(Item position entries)
* BEGIN *
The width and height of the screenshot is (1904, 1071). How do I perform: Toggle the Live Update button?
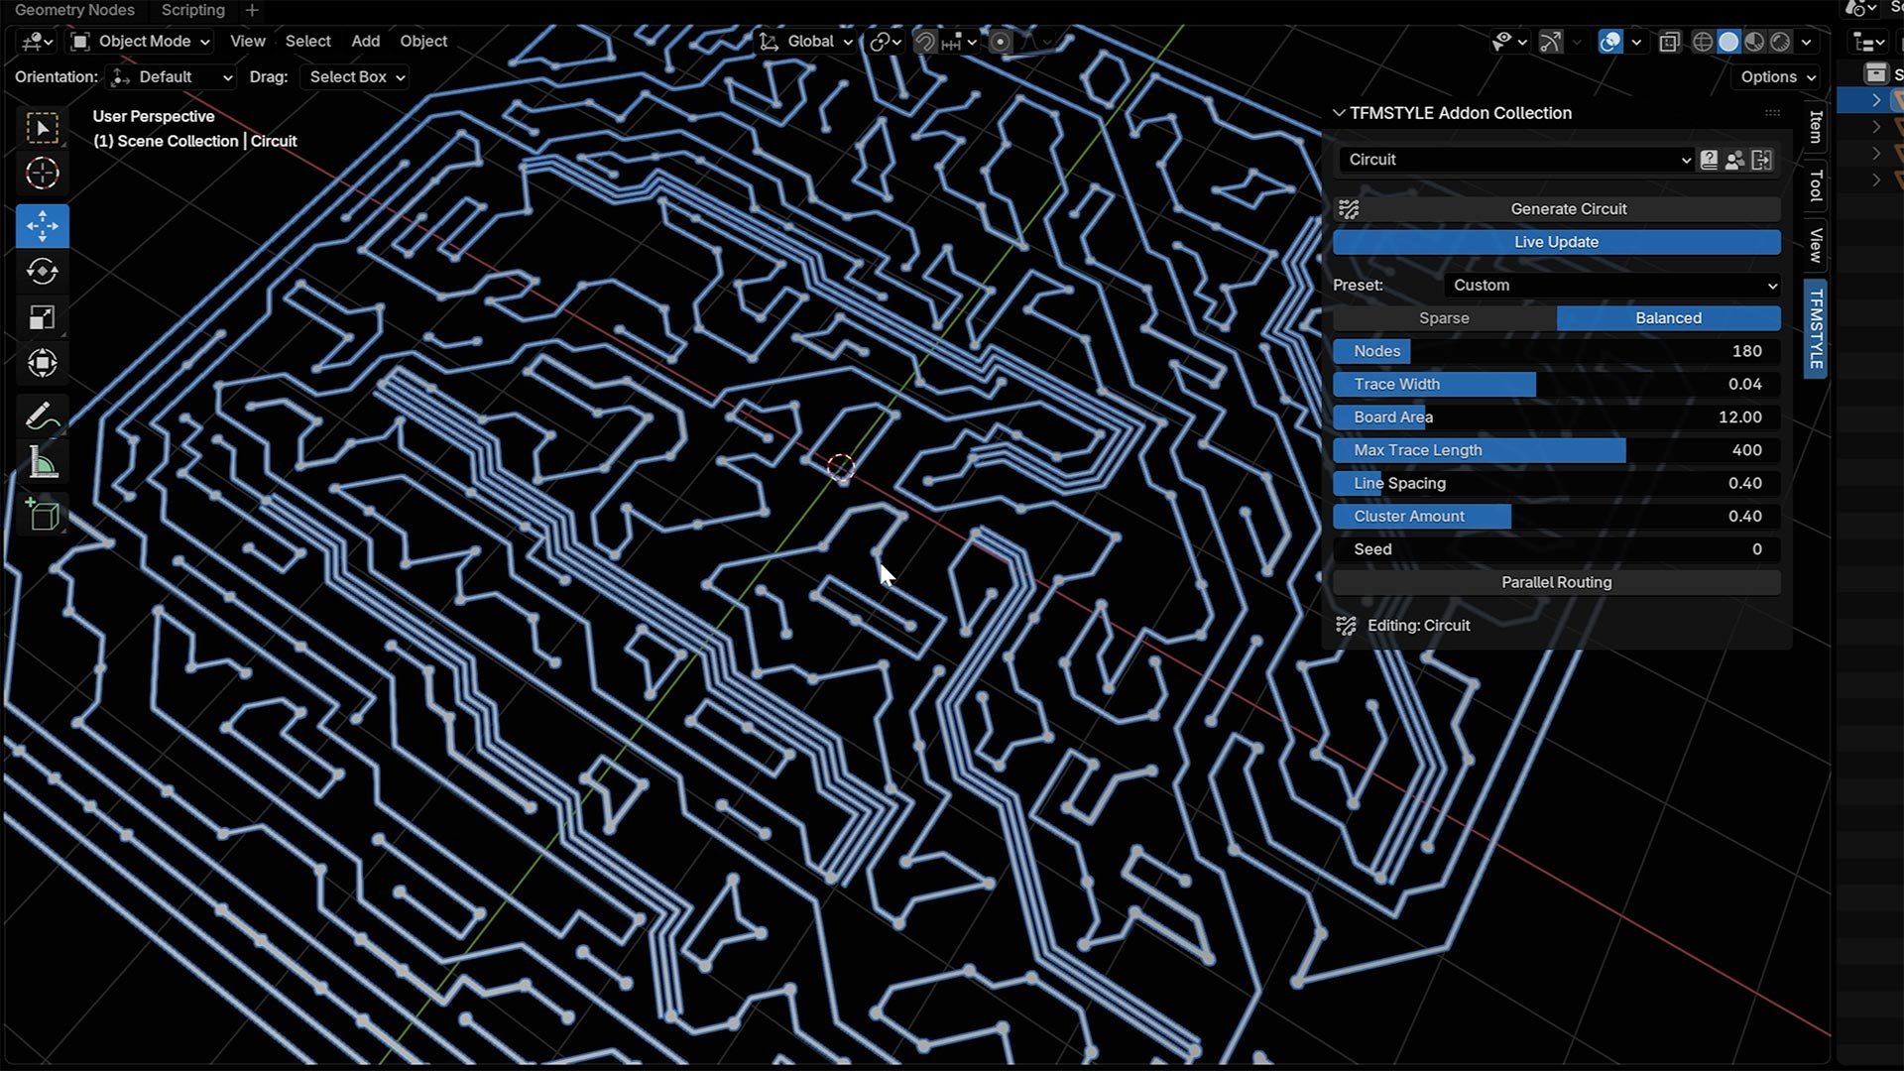click(1556, 242)
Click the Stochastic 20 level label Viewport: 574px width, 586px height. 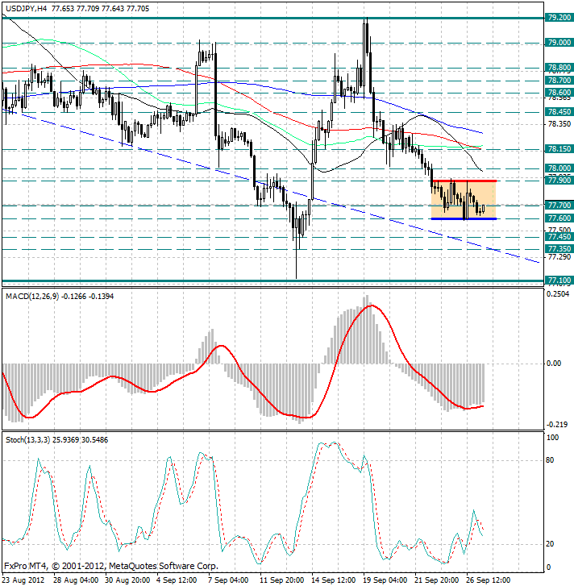pyautogui.click(x=552, y=543)
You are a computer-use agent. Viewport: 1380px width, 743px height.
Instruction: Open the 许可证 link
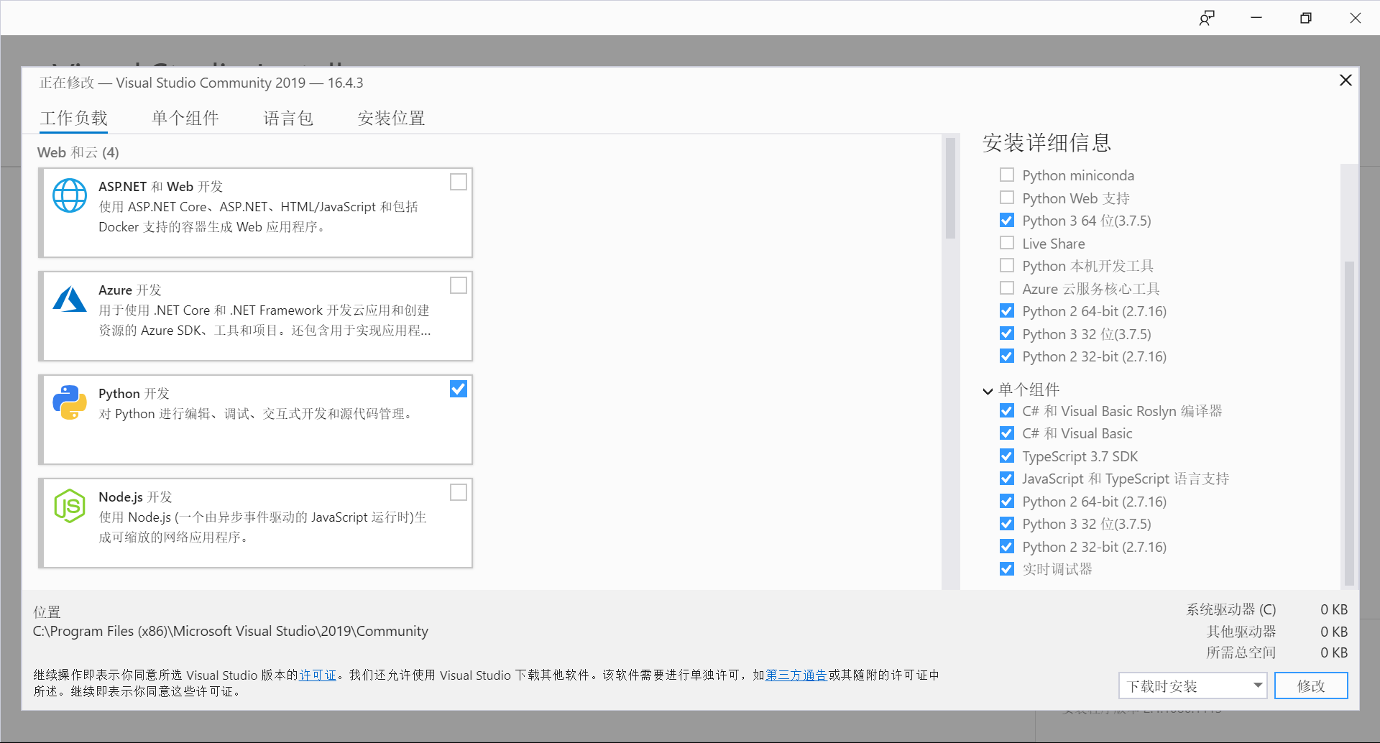[x=317, y=675]
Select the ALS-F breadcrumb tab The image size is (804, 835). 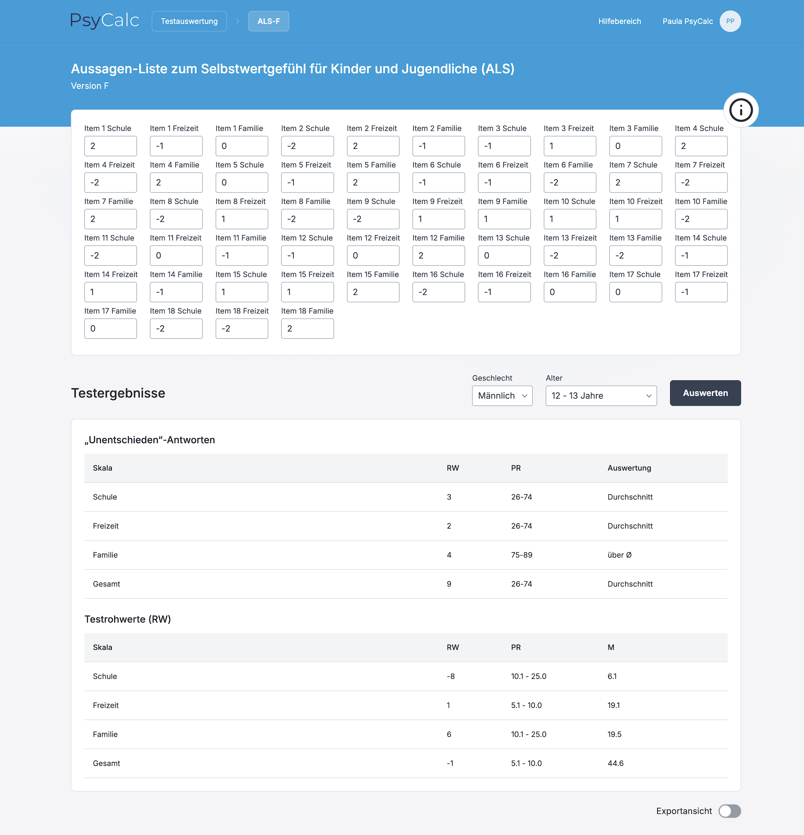[x=268, y=21]
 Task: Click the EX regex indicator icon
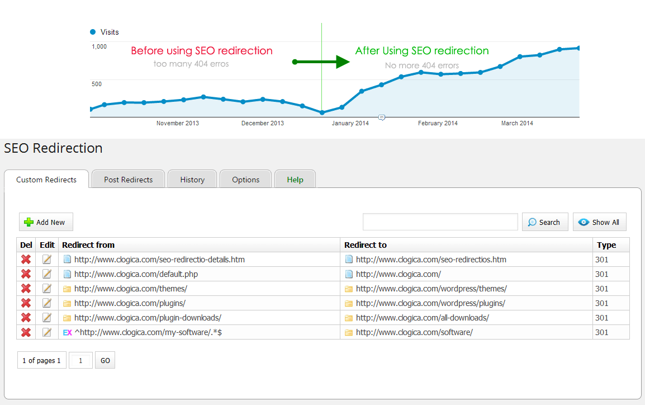pos(67,333)
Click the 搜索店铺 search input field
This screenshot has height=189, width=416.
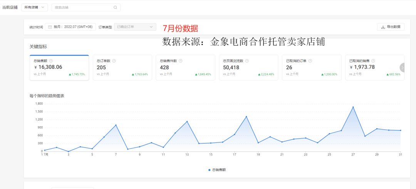(x=83, y=7)
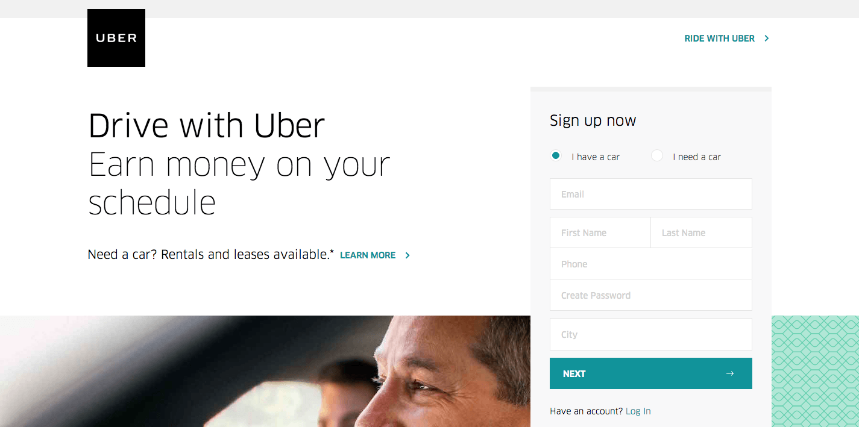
* END *
Your objective
Gather every line of the material that contains the string "screenshot", treating uppercase and lowercase letters as different.

Written answer
The width and height of the screenshot is (1904, 1071). How do I perform: Toggle the Live Update button?
This screenshot has height=189, width=416.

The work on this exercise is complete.